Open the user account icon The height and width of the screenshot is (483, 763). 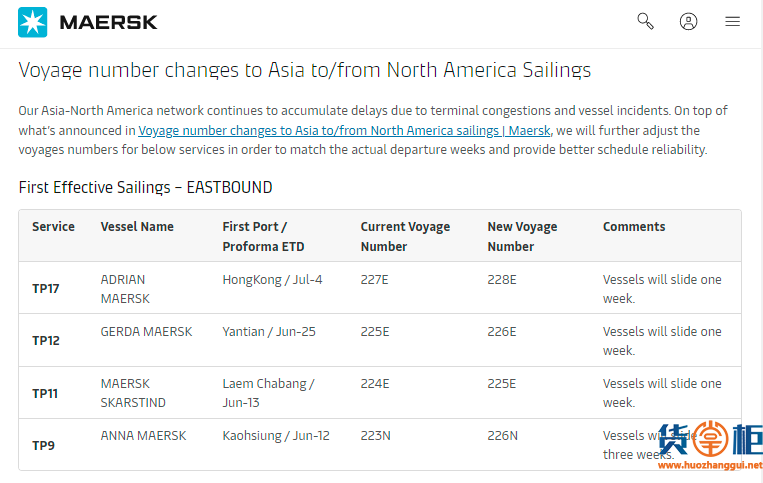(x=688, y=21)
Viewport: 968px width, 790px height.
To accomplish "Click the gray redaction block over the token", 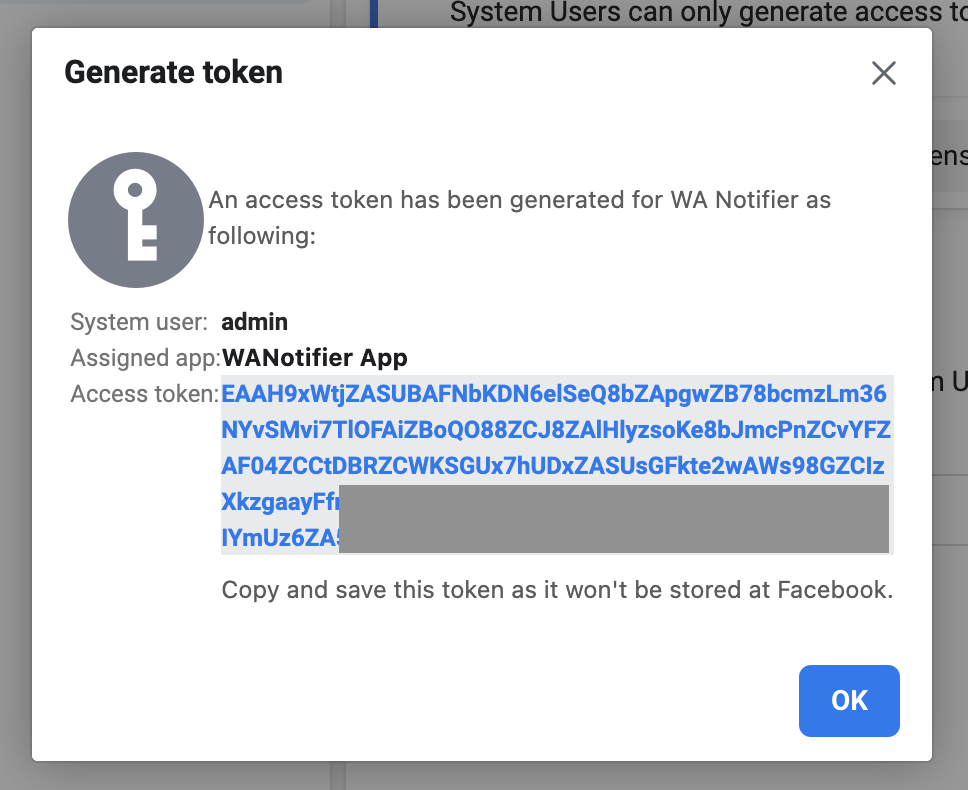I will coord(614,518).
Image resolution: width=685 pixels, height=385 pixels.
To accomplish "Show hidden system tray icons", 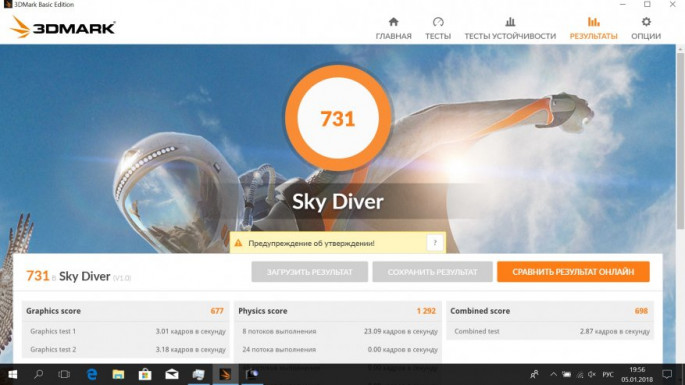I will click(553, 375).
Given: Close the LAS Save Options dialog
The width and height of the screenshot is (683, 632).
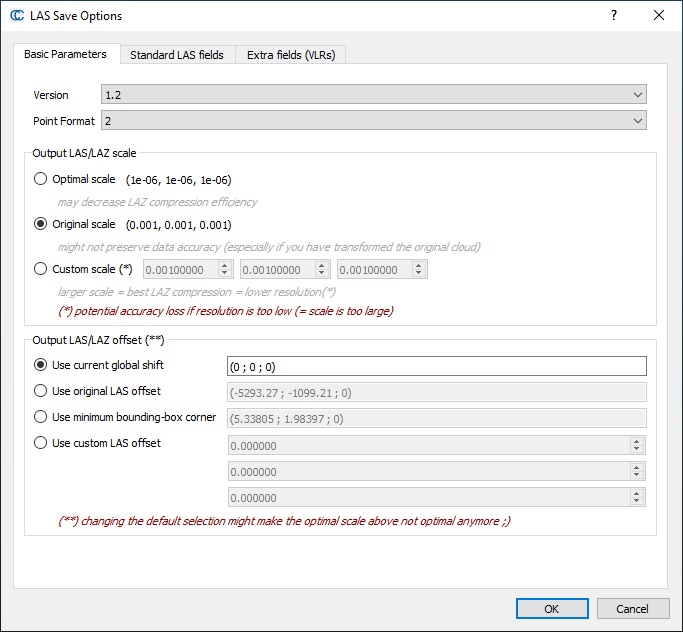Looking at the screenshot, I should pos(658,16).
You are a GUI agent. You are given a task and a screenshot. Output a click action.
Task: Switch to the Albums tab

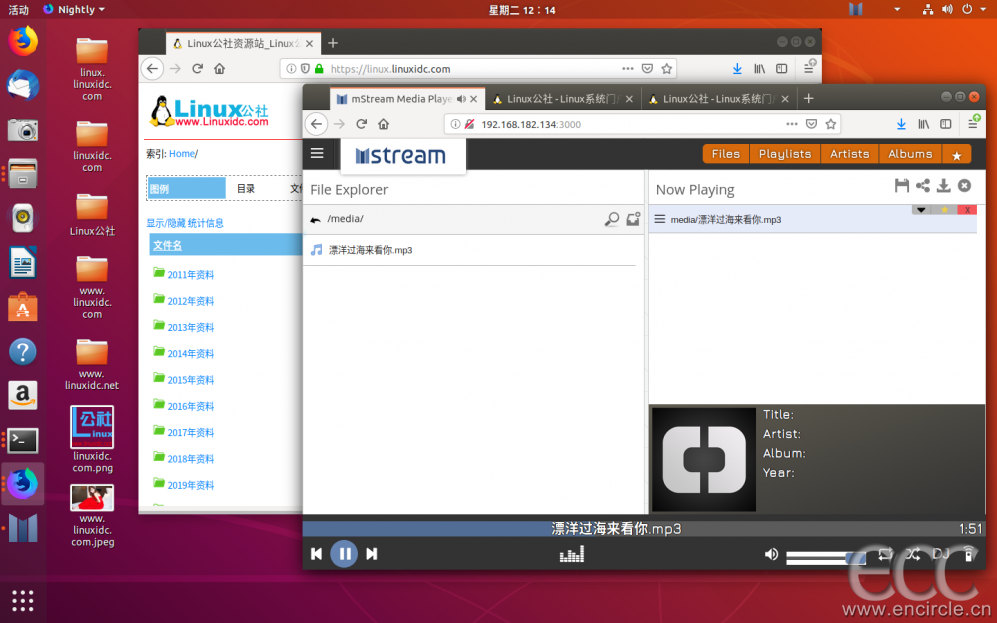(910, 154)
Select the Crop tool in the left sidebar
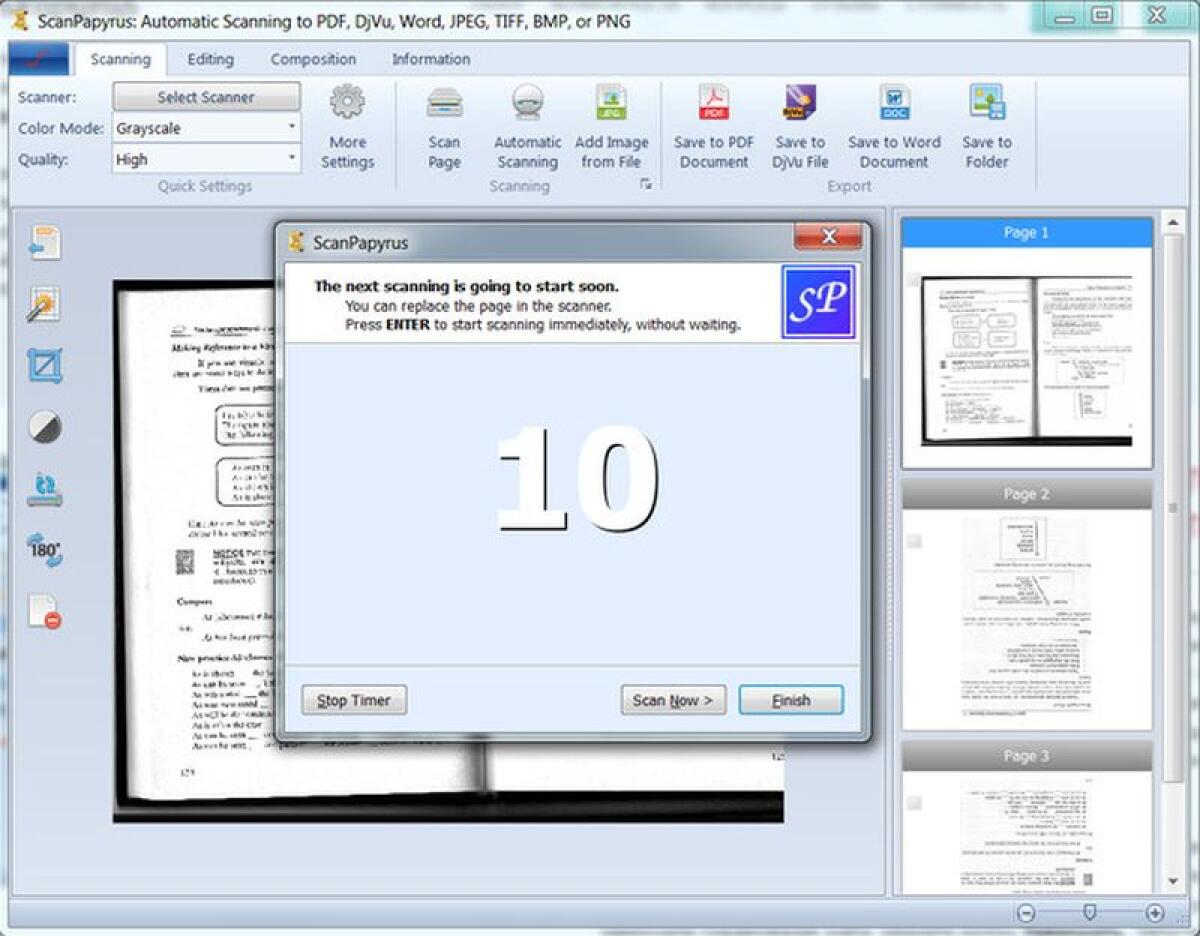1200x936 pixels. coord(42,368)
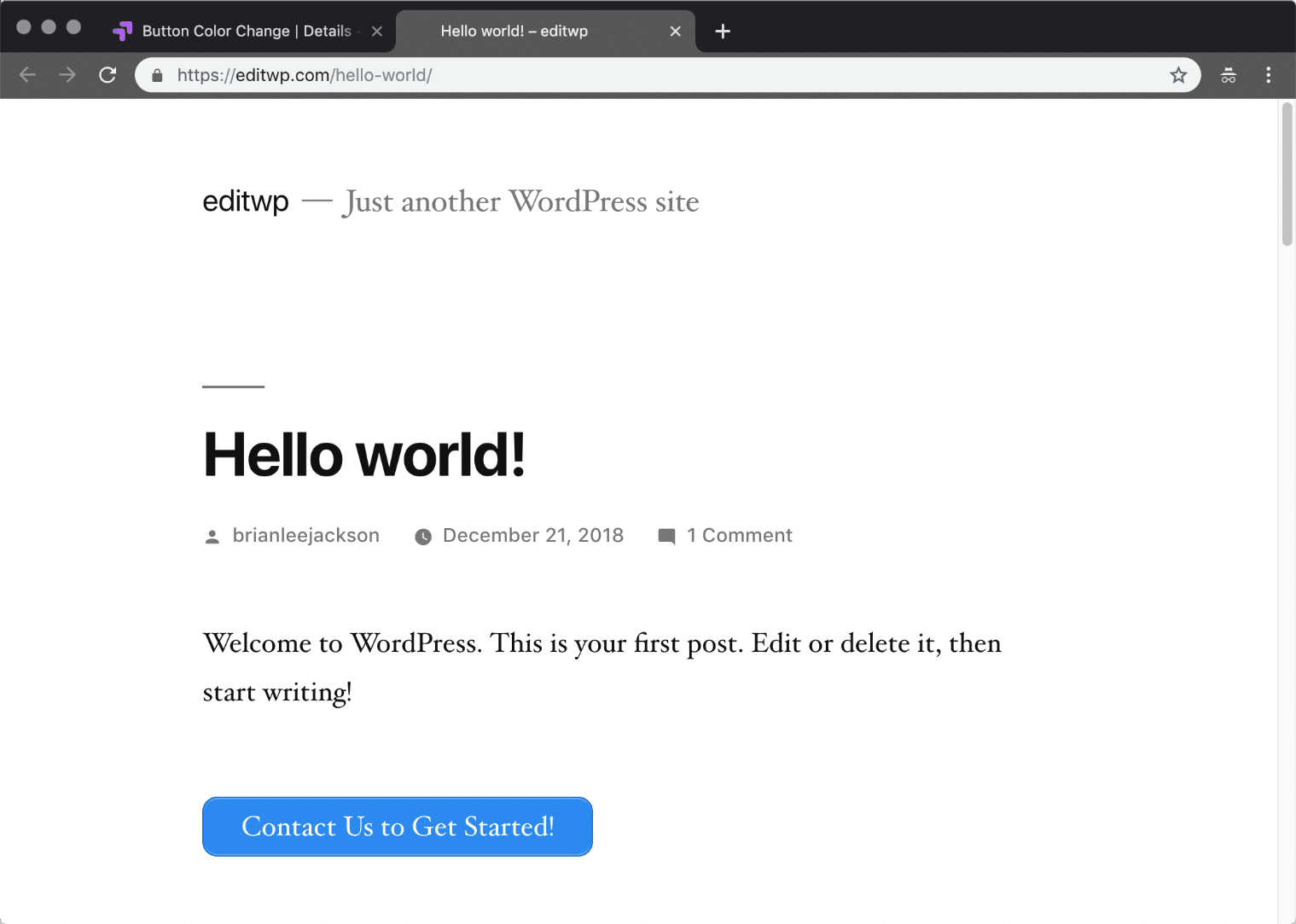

....

**PROBLEM STATEMENT**
From the material above, write out exactly the lines from the line with "The width and" through the closing line, inclusive, and no pictures.

**SOLUTION BELOW**
The width and height of the screenshot is (683, 632).
Looking at the screenshot, I should pos(658,16).
You are a GUI agent. You are given a task and a screenshot. Output a click action.
Task: Switch to the Albums tab

(910, 154)
Select the Crop tool in the left sidebar
1200x936 pixels. coord(42,368)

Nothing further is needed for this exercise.